SOURCE EXCERPT:
Two years ago, on Oct. 11, the entire town of Calistoga was evacuated under severe threat of the surrounding wildfires. It was a startling event for residents, but the town was evacuated in a more or less orderly manner with the coordination of police and fire departments.
This was three days after the start of the Tubbs fire that started in Calistoga and quickly spread to Santa Rosa, half an hour away. By then, Santa Rosa, a much bigger and spread-out city, was just beginning to quell the chaos that had ensued.
“We had the opposite. We had no official (notice or) anything. There were no sirens, we didn’t see any police or anything until day three. It was just like no man’s land,” said author and Santa Rosa resident Earick Beann. “It was almost like being in a ghost town. If you watched the news you could sort of get a sense of it. But everybody was on their own.”
Beann was at Copperfield’s Books in Calistoga Aug. 17 to sign books, tell his story, and listen to the experiences other people had during the fires. He, his wife, Laura, and their Doberman, Oscar, live in the Fountaingrove neighborhood of Santa Rosa.
In his book, “Pointe Patrol: How Nine People (and a dog) Saved Their Neighborhood From One of the Most Destructive Fires in California’s History,” Beann says on the night the fires started, he wasn’t immediately sure they should evacuate.

DIRECTIONS:
Return the portion of the wildfire article between "Beann was at" and "they should evacuate.", inclusive, with every word reproduced unchanged. The data that follow come from a separate source unrelated to the article above.

GIVEN DATA:
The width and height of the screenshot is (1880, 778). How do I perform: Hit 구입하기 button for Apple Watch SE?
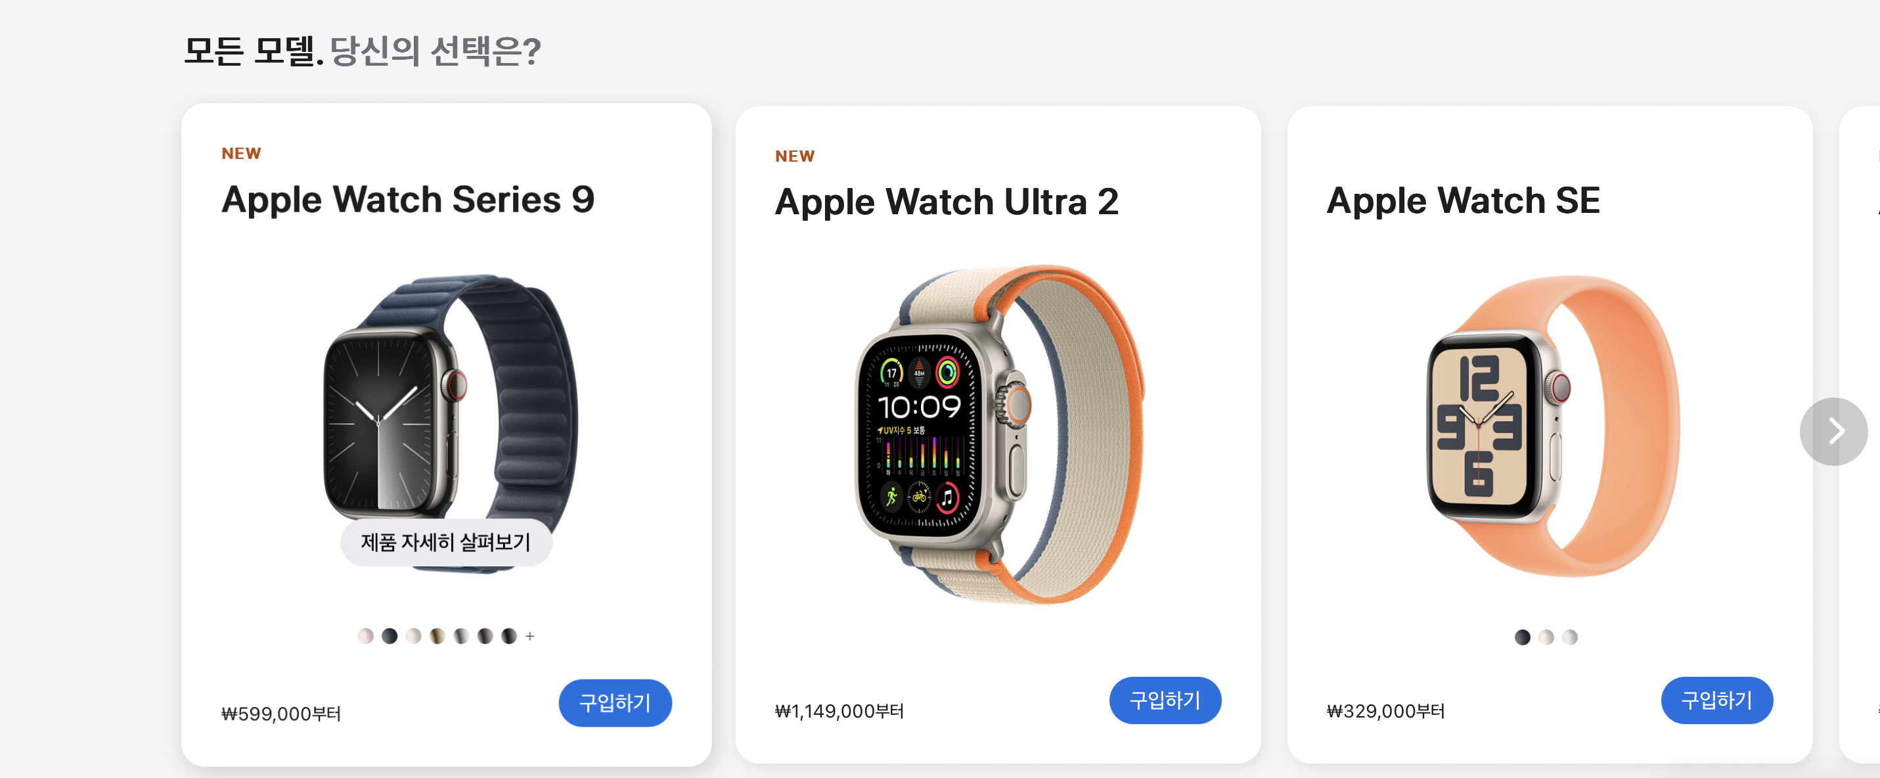(1717, 701)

SOLUTION FOR THIS EXERCISE:
Beann was at Copperfield’s Books in Calistoga Aug. 17 to sign books, tell his story, and listen to the experiences other people had during the fires. He, his wife, Laura, and their Doberman, Oscar, live in the Fountaingrove neighborhood of Santa Rosa.
In his book, “Pointe Patrol: How Nine People (and a dog) Saved Their Neighborhood From One of the Most Destructive Fires in California’s History,” Beann says on the night the fires started, he wasn’t immediately sure they should evacuate.